I was in a similar delicate situation with a family once and someone outside the curtain had their phone go off......."Another One Bites the Dust". AWKWARD.

Sean said...

...not sure if I should laugh until I cry or cry until I laugh.

myoclonicjerk said...

Was it YOUR phone? :)

nohika said...

It probably should be attention visitors, since I dunno how many patients visit patients. ;)

Otherwise...wow. What people use as their ringtone never fails to entertain me, I guess? Mine is almost always on vibrate, unless it rings, and then well...it rings. How original, I know.

Wv: testicri - what the man is doing, I guess...weird word.

kitten said...

my "normal" ringtone is intrumental from "witchy woman". hubby's tone on my phone is "who's your daddy", my son is the harry potter theme, daughter's is the chorus from "gunpowder and lead", ex-hubby's is wagner's "ride of the valkyries".

i spent some time thinking about it, other people are going to have to hear my phone going off, too. good grief.

Mrs A said...

what a cracker! At least you could laugh about it later, and i bet he got a slamming after you left!

Moose said...

For HSA Student: I used to work for a man named Scott. One day feeling goofy, I answered my (work) phone, "Bridge! Kirk here!" To my horror on the other end my boss went, "Scotty here! The engines canna take anymore!"

Ok, now it's funny.
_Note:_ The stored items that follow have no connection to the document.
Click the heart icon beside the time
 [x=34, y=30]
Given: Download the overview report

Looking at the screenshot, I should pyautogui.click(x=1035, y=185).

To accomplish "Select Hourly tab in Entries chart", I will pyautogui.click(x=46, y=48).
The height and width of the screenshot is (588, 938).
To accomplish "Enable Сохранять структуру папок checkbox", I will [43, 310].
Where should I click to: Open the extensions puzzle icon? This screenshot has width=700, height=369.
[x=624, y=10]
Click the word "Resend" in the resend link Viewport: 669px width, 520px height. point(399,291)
Then...

Another tale: During one of my week-long hospital stays, for some reason, the only bed they had open when I was admitted was on the cardiac step-down unit. One morning I had to listen to somejerk fight with a doctor, insisting his mom had had a heart attack and/or stroke, refusing to believe that 90+ yr old people (especially ones on handfuls of pills) can simply sometimes get dizzy and fall down. Despite being bedridden I really wanted to get up and go punch the guy for standing there SCREAMING at the doctor, all in front of his poor tired mom.

A couple hours later some friends came by to cheer me up. Despite jerkwad across the hall still ranting and raving at his poor mom about the "stupid doctor", they really got me laughing, and already too-long story shorter, I wound up saying fairly loudly, "Oh my god, I bought contraceptive cream on eBay from a lesbian!"
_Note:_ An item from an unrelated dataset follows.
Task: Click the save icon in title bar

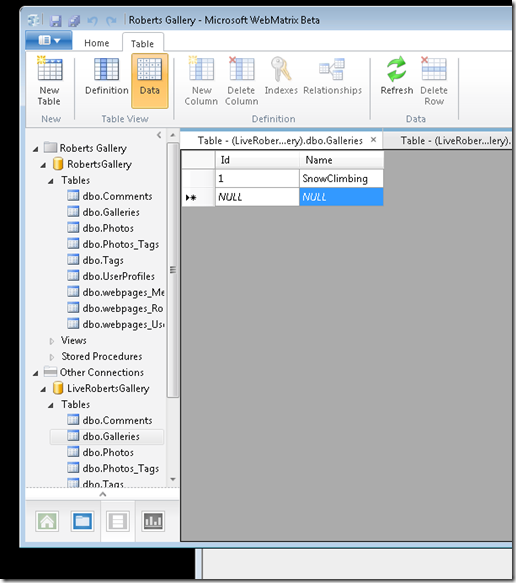Action: [56, 20]
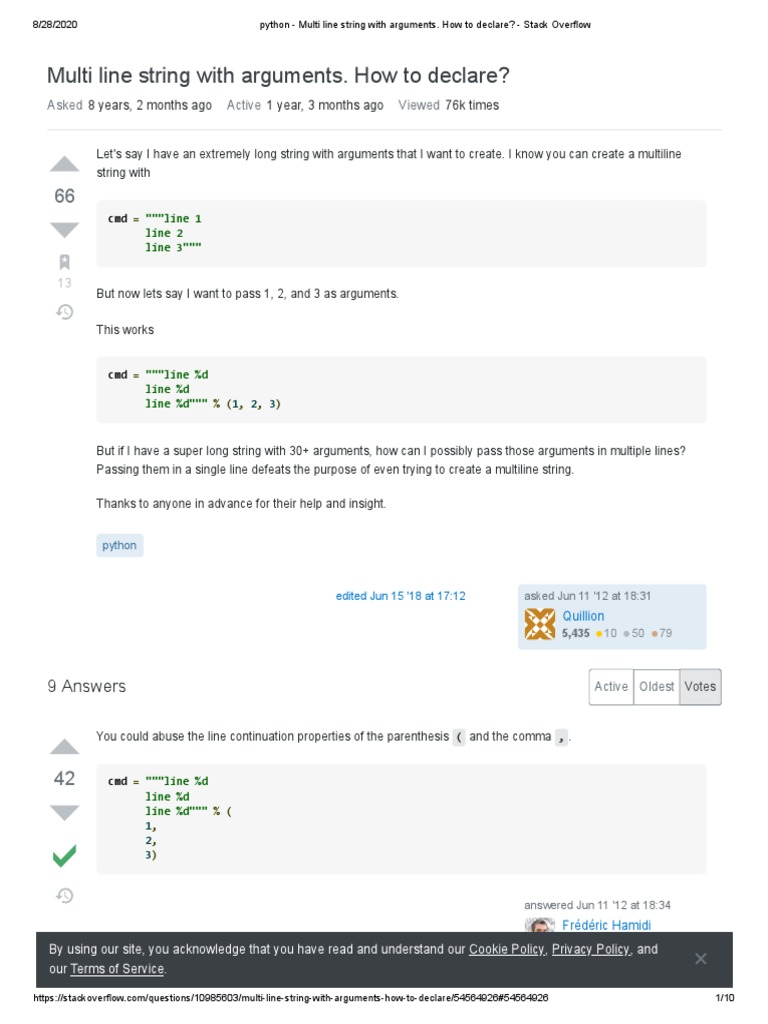Viewport: 768px width, 1024px height.
Task: Open the Cookie Policy link
Action: click(506, 949)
From across the hall was a loud SLAM of a door.


I love my friends.

cliffintokyo said...

This ring tone is really obscene and defeats even my powers of pretending not to be astonished.
I am completely serious for once.
How totally crass.

WV: fulike

Says it all, really, and then some.
(Brits will understand best)

kate said...

That's klassier than a a fat lady in a bikini at a NASCAR race.

Solitary Diner said...

Ah....further evidence that humanity is doomed.

Anonymous said...

Thank you Dr. Grumpy for your humorous stories. I was rounding on a critically ill patient in the ICU a few years ago. I was concerned that this patient was going to pass away in the next day or two and therefore my team was very serious as were rounding at her bedside. We were speaking very seriously with the patient's relative about the prognosis when the relative's cell phone began blaring, "Knock, knock, knocking on heaven's door." I managed to make it outside before I got completely tickled at the ringtone selection.